Airships docked by coupling to a mooring tower using a linkage at the tip of the craft’s nose, secure but free to pivot as the wind shifted. Passenger access was via drop-down stairs from the nose.
Of the three buildings, only the Empire State Building mooring mast was ever used, and the single successful mooring (by a small blimp) required white-knuckle maneuvering. For its part, the Zeppelin company wanted nothing to do with the concept.
According to a 2010 article in the New York Times, “Dr. Hugo Eckener, the commander of the Graf Zeppelin and the world’s expert on dirigibles, said flatly that the Empire State project was not practical. Zeppelin landings required scores of ground crewmen, retaining ropes fore and aft, and even then landings were sometimes dicey.”
The Graf Zeppelin was 800 feet long and very, very delicate, being made mostly of millions of cubic feet of extremely flammable hydrogen gas covered by a thin layer of fabric. Although skyscraper mooring could be done there seems little chance airship operators could ever be enticed to sidle up to the Wisconsin Tower.

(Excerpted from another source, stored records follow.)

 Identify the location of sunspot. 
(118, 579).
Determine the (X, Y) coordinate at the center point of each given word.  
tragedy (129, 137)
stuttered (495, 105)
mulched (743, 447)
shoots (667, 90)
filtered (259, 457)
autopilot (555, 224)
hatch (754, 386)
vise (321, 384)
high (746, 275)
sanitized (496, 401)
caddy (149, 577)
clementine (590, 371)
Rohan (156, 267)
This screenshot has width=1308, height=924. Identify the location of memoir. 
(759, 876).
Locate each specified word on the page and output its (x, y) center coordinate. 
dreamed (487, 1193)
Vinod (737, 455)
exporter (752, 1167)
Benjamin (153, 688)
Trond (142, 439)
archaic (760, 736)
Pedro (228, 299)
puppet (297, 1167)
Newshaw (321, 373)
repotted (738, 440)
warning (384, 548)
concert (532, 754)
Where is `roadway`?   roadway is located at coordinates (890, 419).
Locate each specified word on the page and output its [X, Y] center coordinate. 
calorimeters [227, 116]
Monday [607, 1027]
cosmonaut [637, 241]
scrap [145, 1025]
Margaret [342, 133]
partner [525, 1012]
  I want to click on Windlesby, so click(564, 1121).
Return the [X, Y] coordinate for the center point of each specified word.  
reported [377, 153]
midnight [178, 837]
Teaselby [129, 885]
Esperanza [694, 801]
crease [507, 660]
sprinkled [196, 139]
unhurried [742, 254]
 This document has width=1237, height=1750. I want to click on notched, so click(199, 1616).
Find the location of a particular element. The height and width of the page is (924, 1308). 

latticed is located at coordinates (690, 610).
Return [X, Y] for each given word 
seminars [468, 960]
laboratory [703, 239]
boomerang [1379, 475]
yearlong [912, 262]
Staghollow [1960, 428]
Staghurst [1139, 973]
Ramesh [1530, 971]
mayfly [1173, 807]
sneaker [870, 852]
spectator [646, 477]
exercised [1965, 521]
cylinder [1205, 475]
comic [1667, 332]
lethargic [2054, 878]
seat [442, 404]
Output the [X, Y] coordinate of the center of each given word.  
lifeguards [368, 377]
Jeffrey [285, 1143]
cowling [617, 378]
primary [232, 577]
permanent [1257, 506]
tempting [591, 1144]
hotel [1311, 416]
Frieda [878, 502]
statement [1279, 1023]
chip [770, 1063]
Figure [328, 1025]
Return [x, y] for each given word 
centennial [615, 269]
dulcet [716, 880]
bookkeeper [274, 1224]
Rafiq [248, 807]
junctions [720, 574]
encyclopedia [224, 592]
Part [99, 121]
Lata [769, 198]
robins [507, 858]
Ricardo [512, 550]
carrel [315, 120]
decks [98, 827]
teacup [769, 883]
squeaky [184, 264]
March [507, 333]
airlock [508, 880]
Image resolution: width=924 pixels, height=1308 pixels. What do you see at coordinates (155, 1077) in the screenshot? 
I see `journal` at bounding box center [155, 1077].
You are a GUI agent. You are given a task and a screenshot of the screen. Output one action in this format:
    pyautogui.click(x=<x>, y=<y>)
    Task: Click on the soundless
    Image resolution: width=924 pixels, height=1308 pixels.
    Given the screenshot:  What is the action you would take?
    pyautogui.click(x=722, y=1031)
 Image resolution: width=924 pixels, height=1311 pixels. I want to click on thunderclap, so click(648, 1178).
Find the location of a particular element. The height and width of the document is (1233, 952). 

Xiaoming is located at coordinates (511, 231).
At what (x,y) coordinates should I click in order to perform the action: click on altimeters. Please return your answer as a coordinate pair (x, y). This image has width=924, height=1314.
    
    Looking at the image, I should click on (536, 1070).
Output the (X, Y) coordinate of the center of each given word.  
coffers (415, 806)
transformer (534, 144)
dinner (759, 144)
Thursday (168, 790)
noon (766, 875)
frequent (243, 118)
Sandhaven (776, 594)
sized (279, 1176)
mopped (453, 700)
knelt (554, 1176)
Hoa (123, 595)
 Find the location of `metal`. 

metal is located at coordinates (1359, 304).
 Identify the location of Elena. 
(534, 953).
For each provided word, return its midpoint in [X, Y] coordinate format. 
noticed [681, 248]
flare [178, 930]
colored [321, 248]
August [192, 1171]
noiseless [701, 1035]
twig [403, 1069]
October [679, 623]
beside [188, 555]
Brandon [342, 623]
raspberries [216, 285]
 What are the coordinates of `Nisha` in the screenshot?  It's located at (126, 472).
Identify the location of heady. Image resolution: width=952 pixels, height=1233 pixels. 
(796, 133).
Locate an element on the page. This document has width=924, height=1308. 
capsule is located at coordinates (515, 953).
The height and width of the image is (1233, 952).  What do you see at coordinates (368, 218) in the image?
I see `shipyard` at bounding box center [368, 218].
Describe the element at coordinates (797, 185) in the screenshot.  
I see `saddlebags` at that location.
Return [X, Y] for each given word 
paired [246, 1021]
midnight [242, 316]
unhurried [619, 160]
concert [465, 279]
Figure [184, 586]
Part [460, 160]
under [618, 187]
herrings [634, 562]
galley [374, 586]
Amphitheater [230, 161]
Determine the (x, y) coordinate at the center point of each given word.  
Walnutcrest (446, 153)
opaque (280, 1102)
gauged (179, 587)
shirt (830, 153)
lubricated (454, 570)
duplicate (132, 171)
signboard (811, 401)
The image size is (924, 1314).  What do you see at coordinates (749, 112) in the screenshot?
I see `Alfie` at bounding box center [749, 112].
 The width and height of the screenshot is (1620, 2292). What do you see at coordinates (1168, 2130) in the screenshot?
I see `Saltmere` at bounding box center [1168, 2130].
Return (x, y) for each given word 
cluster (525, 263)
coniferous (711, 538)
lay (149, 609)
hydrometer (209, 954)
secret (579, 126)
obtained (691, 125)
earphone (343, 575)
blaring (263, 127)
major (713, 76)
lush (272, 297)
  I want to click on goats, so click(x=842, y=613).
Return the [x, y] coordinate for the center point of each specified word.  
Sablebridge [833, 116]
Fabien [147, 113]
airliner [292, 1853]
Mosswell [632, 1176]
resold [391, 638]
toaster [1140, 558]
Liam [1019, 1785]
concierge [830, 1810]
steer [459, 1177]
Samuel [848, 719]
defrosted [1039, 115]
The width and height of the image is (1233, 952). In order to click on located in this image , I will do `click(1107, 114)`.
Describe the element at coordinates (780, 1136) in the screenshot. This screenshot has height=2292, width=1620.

Otherwise, the Wisconsin Tower had plenty to offer. A 1933 advertisement in the Milwaukee Journal listed the advantages of “the finest and most modern office building in Milwaukee.” They included: Excellent parking, a large conference room and library for use of all tenants, available shower baths for tenants, elevators within 40 feet of all offices, and heat controls in every room.
Airship mooring is conspicuously absent from the list of features even though Zeppelins were still sedately cruising the globe when that 1933 advertisement appeared. The Hindenburg disaster, which ended the era of commercial airship travel, was still four years in the future – in 1937.
Perhaps the architects or developers publicly talked of someday adding airship mooring and the idea never entirely faded from the city’s imagination. Whatever the reason, people still point to the Wisconsin Tower and talk of airships.
There is another story connected to this building, and it has the advantage of being true. The developer accidentally transferred ownership to the city shortly before construction started.
It happened this way: The Wisconsin Tower was originally known as the Mariner Tower until 1939. It was named for John W. Mariner, a major real estate developer who, interestingly, grew up in a house located at Milwaukee Street and Juneau Avenue previously owned by city founder Solomon Juneau. While John Mariner was growing up, his father was busy acquiring tracts of land around the city. One of those lots, the northwest corner of Sixth Street and Wisconsin Avenue, would become the site of the future Mariner Tower.
In 1929, Mariner granted a long-term lease to that land to John Saxe. John and his brother Thomas controlled Saxe Amusement Enterprises, a leading chain of movie theaters. (The Oriental Theater on North Farwell Avenue was built by the Saxe chain.) In 1928, before construction of the Mariner Tower started, John Saxe transferred ownership of a 30-foot-wide strip of land along the east side of the lot to the city to accommodate the widening of Sixth Street.
But in writing the deed agreement, a clerk in Saxe’s office copied a legal description that encompassed much of the property, thereby giving the city title to land valued, in 1930 dollars, at $1.5 million. When the mistake was discovered, after construction was well under way, an embarrassed Saxe had to ask City Hall to give back his land.